As I had found when I was reading the medical records, they would assign intersex children a sex, right, and they would enforce surgeries and hormones on them to achieve that sex. But then the child wouldn't identify with that sex. And it would cause so much hardship. And so gender was sort of created just to make a conceptual distinction.
Bose: Peterson says the war against trans people actually has a basis in the same tenets that enforce scientific racism historically.
Gill-Peterson: We can talk about a kind of history of scientific racism that lots of people are familiar with that was basically sort of projecting social hierarchies, right, out into the world.
White, northern European scientists just kept discovering that they were apparently the superior race, right?
And you see this sort of shift, after World War II, away from kinds of biological explanations around race towards sort of cultural explanations that still come to the same conclusions.
Interestingly enough, the history of gender in medicine and psychology is actually a really key part of that.
Bose: And the thing is: a lot of outdated misinformation about sex, gender and trans people is still cited today.
Gill-Peterson: But I think sometimes that a line between junk science and legitimate science changes over time. So it's really easy for people to kind of cherry-pick ideas that they might want to use sort of out of context. And that's a lot of pressure to put on, you know, someone reading a newspaper article or scrolling Twitter.

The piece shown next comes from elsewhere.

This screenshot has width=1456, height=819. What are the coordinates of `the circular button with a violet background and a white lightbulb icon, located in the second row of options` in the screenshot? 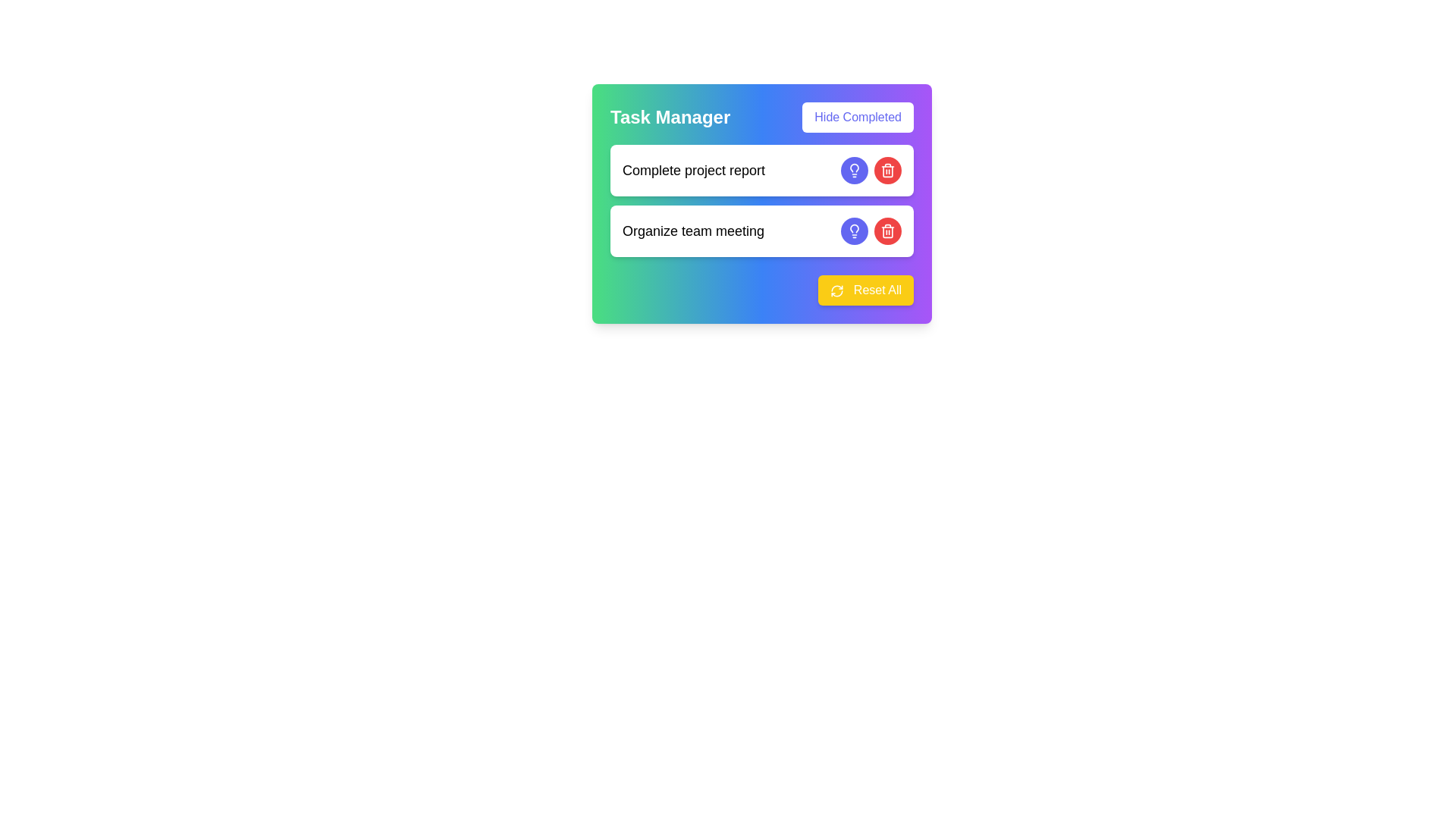 It's located at (855, 231).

Bose: And if you wanna talk about cherry-picking data, the very same psychologist who tried to enforce biological definitions of sex on kids were the same psychologists who accidentally discovered something else.
Gill-Peterson: Just that the idea that gender is separate from sex, as in separate from the body, that they don't always go together.

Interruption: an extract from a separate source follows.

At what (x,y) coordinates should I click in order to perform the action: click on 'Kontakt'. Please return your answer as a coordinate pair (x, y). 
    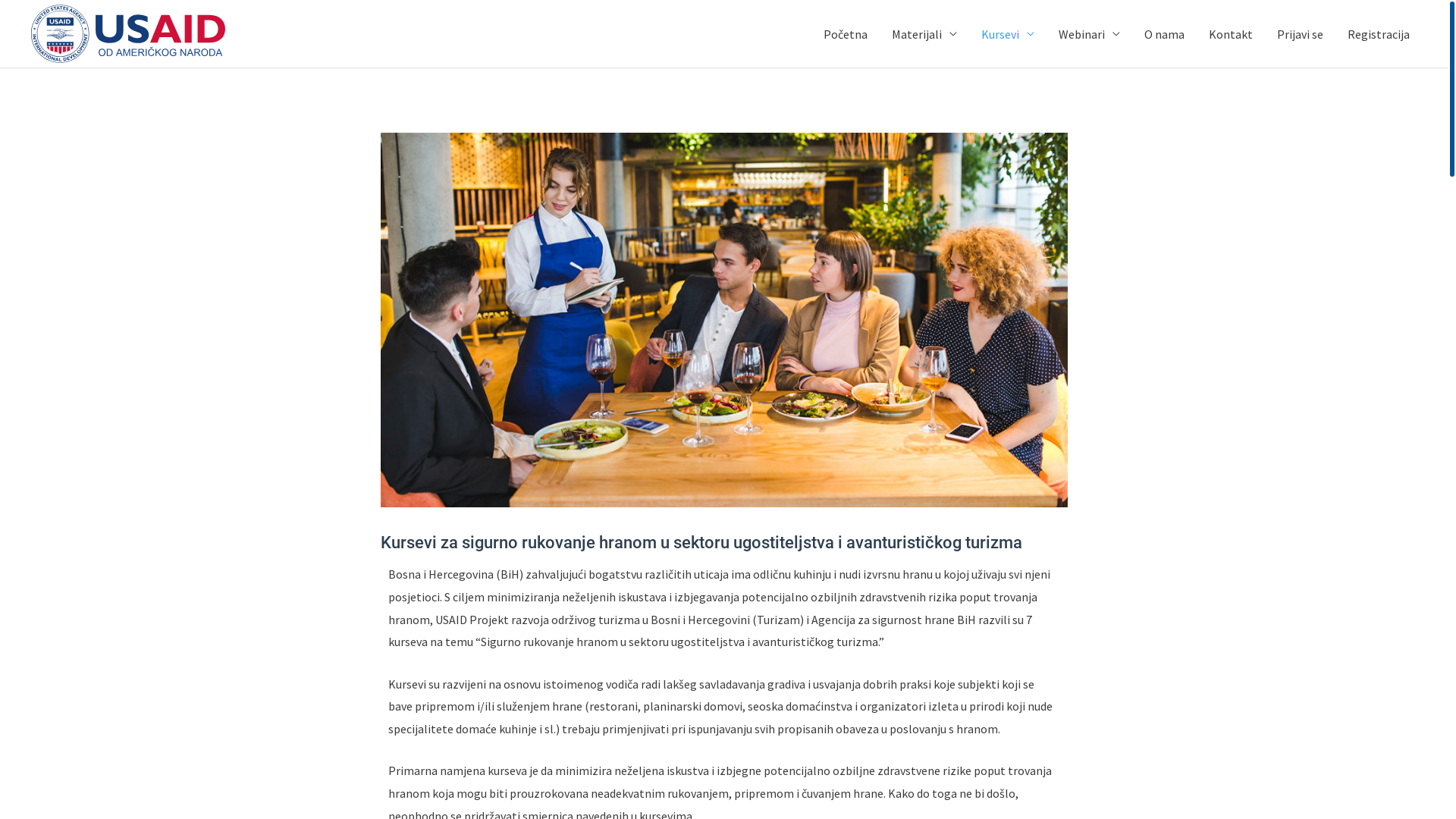
    Looking at the image, I should click on (1230, 33).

That's a concept that we often take for granted as being either associated with or invented by trans people somehow. It was an invention of behavioral psychologists who were working very closely with researchers in endocrinology in the 1940s and 1950s.
But they couldn't force children to then identify as boys or girls. That was their big problem. The team talk about this in a series of papers in 1955, published at Hopkins. They say gender is basically just your sense of being a boy or a girl.
Bose: And science has come a long way. It's increasingly understood now that gender isn't a binary.
Peterson says there's still a lot of misconceptions masquerading as scientific consensus.
Gill-Peterson: The biggest, right, is that there is scientific consensus on what makes people male or female or what makes people trans. The anti-trans side invokes really outdated scientific concepts.
The idea that "Oh, we know what makes people male or female. It's either genitals or our idea of chromosomes."
Anyone worth their salt will tell you XX and XY are not the only chromosomal combinations for humans.
Bose: So how and why should we debunk junk science?
Gill-Peterson: Before I even decide if I would want to debunk something, I first just wanna contextualize: "Where did this data come from?"
Their work may have been passed peer review 20 or 30 years ago, but it wouldn't today.
Bose: And we don't need to go far to see moral panic. A 2018 study by a Brown University researcher suggesting that peer pressure could make kids trans led a journal to republish a corrected version.
But that same study is being used against trans kids right now.
Gill-Peterson: So I think actually the tools that we would bring, right, say to debunking race science or other kinds of just extremely unscientific but also extremely objectionable weaponizations of scientific discourse,
I think we can use those same principles. So if we start from a point of view where we're unafraid to say, like, "Look, I don't like junk science directed at trans people, because it harms trans people, and it's bad science," right?